In 1992, Hirsch introduced the term "postmemory," a concept that has subsequently been cited in hundreds of books and articles.[10] The term was originally used primarily to refer to the relationship between the children of Holocaust survivors and the memories of their parents, but has been expanded over time. Now, the concept has evolved beyond these familial and generational restrictions to describe "the relationship that later generations or distant contemporary witnesses bear to the personal, collective, and cultural trauma of others—to experiences they 'remember' or know only by means of stories, images, and behaviors."[11] Historian Guy Beiner has criticized the extent of the use of the term in Memory Studies and suggested alternative ways in which it can be re-conceptualized as a more challenging analytical category.[12] In 2015, the Journal of Trauma and Literature Studies has dedicated a special issue to the notion of postmemory.[13]
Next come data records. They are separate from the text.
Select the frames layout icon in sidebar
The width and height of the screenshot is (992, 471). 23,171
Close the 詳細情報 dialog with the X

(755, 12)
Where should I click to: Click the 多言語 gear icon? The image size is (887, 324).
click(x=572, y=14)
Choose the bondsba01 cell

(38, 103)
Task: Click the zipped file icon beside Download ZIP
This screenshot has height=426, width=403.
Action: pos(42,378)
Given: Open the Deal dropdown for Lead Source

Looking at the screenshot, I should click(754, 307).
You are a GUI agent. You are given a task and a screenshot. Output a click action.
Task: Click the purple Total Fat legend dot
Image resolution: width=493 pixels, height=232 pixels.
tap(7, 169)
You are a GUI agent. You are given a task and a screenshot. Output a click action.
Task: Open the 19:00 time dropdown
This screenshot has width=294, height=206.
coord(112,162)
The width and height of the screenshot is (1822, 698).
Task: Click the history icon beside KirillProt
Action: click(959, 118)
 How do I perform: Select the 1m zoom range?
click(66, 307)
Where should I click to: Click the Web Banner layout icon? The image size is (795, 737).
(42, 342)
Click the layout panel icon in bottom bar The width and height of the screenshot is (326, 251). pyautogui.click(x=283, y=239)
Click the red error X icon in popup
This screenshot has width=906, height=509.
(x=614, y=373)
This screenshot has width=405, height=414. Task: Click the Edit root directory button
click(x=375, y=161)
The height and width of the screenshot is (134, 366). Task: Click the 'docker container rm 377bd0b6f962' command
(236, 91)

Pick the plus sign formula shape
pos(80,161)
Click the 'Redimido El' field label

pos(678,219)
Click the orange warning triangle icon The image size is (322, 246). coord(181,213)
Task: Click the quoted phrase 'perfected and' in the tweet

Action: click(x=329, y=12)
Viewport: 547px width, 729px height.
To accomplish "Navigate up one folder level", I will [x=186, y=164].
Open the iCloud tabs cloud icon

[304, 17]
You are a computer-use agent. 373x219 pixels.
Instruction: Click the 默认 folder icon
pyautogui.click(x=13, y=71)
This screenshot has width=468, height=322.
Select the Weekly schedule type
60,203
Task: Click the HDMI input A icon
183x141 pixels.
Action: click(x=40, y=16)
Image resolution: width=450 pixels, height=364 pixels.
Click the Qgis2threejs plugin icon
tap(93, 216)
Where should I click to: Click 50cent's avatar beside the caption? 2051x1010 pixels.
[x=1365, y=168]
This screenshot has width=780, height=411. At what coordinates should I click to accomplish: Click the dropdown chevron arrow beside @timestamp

Hirsch's newest monograph, co-authored with Leo Spitzer, is School Pictures in Liquid Time: Reframing Difference (University of Washington Press, 2019). Her other books include The Generation of Postmemory: Writing and Visual Culture After the Holocaust (Columbia University Press, 2012), Ghosts of Home: The Afterlife of Czernowitz in Jewish Memory, co-authored with Leo Spitzer (University of California Press, 2010), and Family Frames: Photography, Narrative, and Postmemory (1997).
Edited and co-edited collections include Women Mobilizing Memory, co-edited with Ayşe Gül Altınay, Maria Jose Contreras, Jean Howard, Banu Karaca, and Alisa Solomon (Columbia University Press, 2019), Imagining Everyday Life: Engagements With Vernacular Photography, co-edited with Tina Campt, Gil Hochberg, and Brian Wallis (Steidl, 2019), Rites of Return: Diaspora, Poetics and the Politics of Memory, co-edited with Nancy K. Miller (Columbia University Press, 2011), Grace Paley Writing the World (co-ed. 2009), Teaching the Representation of the Holocaust (co-ed. 2004), Time and the Literary (co-ed. 2002), and The Familial Gaze (ed. 1999). She also co-edited the Summer 2012 issue of e-misférica titled "On the Subject of Archives" with Diana Taylor and a special issue of Signs on "Gender and Cultural Memory" (2002).